** What is expected **
Output without any change only the lines running from the one containing "is (818, 412)." through the one containing "chart-x-tick: 400 is", including both of those lines.

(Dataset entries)
------------------------------------

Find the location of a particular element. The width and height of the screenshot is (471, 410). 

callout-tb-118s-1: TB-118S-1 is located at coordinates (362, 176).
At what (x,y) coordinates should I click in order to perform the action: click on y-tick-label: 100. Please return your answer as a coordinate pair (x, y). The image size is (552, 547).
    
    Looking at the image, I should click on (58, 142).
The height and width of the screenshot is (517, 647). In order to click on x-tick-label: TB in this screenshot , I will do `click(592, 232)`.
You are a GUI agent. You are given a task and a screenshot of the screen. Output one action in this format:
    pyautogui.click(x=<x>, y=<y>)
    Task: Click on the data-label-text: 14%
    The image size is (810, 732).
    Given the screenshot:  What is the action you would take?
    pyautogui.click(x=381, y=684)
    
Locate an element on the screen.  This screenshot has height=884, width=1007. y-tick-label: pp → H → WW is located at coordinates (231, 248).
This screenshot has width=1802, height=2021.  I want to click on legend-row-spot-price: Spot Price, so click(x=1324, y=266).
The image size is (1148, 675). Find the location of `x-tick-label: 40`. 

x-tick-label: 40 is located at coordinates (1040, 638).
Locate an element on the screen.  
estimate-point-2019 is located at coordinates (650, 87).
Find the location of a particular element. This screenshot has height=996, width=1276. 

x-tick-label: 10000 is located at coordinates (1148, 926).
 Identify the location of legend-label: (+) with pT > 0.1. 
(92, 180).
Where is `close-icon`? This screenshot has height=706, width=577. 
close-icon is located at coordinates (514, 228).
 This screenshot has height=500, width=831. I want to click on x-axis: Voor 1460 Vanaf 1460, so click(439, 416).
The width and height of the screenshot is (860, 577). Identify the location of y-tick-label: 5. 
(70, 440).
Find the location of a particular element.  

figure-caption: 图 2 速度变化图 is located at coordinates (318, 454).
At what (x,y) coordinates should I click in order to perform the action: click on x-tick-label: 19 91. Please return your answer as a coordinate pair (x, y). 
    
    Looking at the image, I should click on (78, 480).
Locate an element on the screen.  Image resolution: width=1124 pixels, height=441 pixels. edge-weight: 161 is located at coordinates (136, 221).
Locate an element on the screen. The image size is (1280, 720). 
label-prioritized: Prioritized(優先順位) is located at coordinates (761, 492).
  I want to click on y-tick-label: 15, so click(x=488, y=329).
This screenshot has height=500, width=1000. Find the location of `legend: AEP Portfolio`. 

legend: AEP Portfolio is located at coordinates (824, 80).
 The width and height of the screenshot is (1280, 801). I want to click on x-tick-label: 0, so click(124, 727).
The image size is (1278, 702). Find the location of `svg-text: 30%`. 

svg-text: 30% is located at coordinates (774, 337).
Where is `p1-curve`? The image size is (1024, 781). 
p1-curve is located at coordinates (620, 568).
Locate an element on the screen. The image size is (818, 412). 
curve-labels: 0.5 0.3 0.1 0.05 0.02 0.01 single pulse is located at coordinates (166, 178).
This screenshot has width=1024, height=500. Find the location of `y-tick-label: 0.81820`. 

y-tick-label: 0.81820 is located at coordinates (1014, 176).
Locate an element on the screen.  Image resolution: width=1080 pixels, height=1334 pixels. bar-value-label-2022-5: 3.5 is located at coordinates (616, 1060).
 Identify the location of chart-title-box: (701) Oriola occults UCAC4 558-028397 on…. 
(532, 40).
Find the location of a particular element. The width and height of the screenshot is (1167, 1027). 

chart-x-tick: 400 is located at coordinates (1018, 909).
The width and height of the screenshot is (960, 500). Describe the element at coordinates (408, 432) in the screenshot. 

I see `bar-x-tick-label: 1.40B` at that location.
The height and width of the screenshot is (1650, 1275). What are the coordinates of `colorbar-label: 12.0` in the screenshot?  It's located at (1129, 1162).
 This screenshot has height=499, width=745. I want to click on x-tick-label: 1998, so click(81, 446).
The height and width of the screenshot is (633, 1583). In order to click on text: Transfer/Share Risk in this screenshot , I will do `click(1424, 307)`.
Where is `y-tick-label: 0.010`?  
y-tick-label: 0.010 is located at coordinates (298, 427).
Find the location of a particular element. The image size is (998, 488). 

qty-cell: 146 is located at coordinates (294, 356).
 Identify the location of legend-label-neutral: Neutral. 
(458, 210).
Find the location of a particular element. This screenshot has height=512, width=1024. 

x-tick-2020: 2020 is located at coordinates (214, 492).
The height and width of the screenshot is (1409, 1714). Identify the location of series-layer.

------------------------------------

** Solution for this exercise **
Locate an element on the screen. The image size is (818, 412). 
curve-labels: 0.5 0.3 0.1 0.05 0.02 0.01 single pulse is located at coordinates (166, 178).
This screenshot has width=1024, height=500. Find the location of `y-tick-label: 0.81820`. 

y-tick-label: 0.81820 is located at coordinates (1014, 176).
Locate an element on the screen.  Image resolution: width=1080 pixels, height=1334 pixels. bar-value-label-2022-5: 3.5 is located at coordinates (616, 1060).
 Identify the location of chart-title-box: (701) Oriola occults UCAC4 558-028397 on…. 
(532, 40).
Find the location of a particular element. The width and height of the screenshot is (1167, 1027). 

chart-x-tick: 400 is located at coordinates (1018, 909).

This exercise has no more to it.